### WHAT NEEDS TO BE DONE
Taking the line with "Focus the second row's Text input field" as the first and the last line of the entries as the final one, copy that span exactly.

### RECORDS FOR THE EXERCISE
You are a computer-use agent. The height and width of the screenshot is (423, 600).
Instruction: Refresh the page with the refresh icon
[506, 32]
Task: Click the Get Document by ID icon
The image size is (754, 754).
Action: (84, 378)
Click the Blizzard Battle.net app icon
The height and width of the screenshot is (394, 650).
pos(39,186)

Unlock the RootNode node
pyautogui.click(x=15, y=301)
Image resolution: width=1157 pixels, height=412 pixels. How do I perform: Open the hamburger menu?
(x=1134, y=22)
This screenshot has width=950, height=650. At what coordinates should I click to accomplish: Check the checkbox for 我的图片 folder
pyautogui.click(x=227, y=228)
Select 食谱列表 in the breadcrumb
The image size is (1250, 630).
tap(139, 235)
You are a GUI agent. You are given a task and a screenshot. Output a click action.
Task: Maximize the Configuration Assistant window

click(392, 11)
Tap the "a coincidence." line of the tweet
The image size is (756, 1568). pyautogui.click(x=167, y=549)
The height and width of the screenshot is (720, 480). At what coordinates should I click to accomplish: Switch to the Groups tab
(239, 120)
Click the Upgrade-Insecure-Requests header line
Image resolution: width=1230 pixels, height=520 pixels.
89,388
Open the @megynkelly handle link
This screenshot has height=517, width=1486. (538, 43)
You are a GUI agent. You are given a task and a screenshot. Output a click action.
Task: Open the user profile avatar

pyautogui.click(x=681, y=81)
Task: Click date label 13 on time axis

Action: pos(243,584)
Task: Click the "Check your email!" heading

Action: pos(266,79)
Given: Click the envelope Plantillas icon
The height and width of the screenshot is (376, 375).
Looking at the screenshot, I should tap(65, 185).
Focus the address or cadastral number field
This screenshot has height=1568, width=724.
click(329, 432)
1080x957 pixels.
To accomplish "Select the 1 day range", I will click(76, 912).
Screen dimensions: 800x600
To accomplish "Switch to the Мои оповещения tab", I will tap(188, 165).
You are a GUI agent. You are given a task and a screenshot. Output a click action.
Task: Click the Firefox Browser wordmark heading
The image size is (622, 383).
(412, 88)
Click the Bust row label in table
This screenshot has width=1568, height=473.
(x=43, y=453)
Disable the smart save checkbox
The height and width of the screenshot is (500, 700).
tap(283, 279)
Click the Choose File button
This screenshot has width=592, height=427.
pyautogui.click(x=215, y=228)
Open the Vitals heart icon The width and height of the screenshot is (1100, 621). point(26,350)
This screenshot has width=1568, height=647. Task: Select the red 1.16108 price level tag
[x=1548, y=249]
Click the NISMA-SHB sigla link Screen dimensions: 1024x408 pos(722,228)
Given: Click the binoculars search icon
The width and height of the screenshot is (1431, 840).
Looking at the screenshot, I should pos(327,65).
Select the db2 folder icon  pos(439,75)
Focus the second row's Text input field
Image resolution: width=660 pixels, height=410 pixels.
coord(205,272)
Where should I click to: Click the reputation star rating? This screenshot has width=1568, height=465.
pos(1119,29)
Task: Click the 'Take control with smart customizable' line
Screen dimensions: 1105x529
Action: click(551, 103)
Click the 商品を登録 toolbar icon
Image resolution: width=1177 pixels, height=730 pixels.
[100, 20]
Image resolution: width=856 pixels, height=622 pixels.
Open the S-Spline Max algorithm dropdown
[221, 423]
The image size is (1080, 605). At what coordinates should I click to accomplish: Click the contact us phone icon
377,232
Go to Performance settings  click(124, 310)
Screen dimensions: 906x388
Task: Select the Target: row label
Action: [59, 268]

### EXERCISE RESULT
Focus the second row's Text input field
Image resolution: width=660 pixels, height=410 pixels.
coord(205,272)
Where should I click to: Click the reputation star rating? This screenshot has width=1568, height=465.
pos(1119,29)
Task: Click the 'Take control with smart customizable' line
Screen dimensions: 1105x529
Action: click(551, 103)
Click the 商品を登録 toolbar icon
Image resolution: width=1177 pixels, height=730 pixels.
[100, 20]
Image resolution: width=856 pixels, height=622 pixels.
Open the S-Spline Max algorithm dropdown
[221, 423]
The image size is (1080, 605). At what coordinates should I click to accomplish: Click the contact us phone icon
377,232
Go to Performance settings  click(124, 310)
Screen dimensions: 906x388
Task: Select the Target: row label
Action: [59, 268]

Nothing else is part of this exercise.